Collected data entries
****************************************
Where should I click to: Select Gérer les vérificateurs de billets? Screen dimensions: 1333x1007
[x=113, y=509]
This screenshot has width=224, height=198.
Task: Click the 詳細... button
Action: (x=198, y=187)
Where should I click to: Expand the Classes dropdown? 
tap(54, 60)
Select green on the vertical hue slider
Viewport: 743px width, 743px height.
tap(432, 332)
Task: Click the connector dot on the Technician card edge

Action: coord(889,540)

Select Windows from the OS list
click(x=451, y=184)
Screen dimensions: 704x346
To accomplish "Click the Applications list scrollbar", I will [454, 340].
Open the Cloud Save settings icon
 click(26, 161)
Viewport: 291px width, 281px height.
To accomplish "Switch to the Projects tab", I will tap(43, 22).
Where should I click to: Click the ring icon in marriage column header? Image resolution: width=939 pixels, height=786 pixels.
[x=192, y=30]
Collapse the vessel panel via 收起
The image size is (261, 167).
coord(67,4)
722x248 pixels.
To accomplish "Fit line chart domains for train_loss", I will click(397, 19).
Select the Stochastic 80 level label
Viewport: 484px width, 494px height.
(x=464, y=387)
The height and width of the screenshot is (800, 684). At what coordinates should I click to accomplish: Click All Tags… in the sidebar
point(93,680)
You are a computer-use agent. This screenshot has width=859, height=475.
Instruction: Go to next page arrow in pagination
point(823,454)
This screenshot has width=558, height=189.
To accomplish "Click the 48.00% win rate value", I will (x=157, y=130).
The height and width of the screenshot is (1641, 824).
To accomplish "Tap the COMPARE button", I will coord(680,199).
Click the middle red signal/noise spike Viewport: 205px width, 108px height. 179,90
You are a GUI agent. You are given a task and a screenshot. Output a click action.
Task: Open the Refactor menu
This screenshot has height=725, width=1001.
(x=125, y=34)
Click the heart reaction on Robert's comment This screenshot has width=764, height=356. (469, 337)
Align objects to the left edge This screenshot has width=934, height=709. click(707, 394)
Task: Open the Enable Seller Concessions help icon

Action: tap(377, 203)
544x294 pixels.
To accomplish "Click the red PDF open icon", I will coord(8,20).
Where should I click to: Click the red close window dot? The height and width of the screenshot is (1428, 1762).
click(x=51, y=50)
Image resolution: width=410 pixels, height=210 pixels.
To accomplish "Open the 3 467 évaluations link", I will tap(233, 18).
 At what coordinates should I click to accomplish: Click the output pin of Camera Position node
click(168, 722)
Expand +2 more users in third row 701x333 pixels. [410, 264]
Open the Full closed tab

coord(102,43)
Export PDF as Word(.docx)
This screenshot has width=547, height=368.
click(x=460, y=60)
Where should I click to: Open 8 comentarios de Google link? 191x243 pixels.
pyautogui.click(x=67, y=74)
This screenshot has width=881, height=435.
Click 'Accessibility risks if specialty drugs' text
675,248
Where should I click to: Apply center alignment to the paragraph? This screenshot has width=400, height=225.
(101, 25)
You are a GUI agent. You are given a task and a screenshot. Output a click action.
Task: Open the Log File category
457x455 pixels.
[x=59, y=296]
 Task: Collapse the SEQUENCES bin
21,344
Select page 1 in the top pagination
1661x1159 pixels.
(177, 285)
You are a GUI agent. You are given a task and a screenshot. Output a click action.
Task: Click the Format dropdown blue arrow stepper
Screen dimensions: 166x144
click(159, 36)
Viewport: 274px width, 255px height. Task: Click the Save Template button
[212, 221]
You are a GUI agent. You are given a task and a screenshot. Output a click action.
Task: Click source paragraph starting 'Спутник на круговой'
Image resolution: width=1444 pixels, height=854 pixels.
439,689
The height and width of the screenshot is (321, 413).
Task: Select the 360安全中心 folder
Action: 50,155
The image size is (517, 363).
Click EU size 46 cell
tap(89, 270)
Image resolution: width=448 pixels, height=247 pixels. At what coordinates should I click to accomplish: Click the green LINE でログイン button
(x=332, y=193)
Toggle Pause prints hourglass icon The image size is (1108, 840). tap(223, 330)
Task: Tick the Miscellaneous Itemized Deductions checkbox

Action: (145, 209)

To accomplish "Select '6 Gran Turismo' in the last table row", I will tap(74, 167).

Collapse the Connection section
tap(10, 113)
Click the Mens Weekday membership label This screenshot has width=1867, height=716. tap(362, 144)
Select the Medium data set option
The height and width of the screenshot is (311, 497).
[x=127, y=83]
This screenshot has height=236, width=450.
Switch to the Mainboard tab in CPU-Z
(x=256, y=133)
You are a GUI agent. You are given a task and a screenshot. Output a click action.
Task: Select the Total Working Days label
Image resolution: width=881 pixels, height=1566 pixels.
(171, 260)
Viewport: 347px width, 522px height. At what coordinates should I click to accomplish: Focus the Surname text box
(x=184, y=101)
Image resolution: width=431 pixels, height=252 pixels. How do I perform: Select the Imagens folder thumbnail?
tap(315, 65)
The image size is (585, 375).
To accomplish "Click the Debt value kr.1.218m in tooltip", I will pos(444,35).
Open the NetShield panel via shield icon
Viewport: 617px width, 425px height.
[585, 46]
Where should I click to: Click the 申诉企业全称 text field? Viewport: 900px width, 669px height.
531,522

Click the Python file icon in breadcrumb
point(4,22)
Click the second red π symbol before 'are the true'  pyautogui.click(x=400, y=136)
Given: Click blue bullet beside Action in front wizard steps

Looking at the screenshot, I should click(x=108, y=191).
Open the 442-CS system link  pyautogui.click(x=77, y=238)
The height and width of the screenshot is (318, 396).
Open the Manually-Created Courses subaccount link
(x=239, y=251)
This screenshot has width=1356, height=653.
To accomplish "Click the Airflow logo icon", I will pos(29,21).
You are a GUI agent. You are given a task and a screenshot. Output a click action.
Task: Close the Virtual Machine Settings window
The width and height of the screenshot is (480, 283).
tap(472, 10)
****************************************
▸ PROMPT: In the records, how many lines hold the word "value"? Answer with the number and no other words.

▸ EXPECTED OUTPUT: 2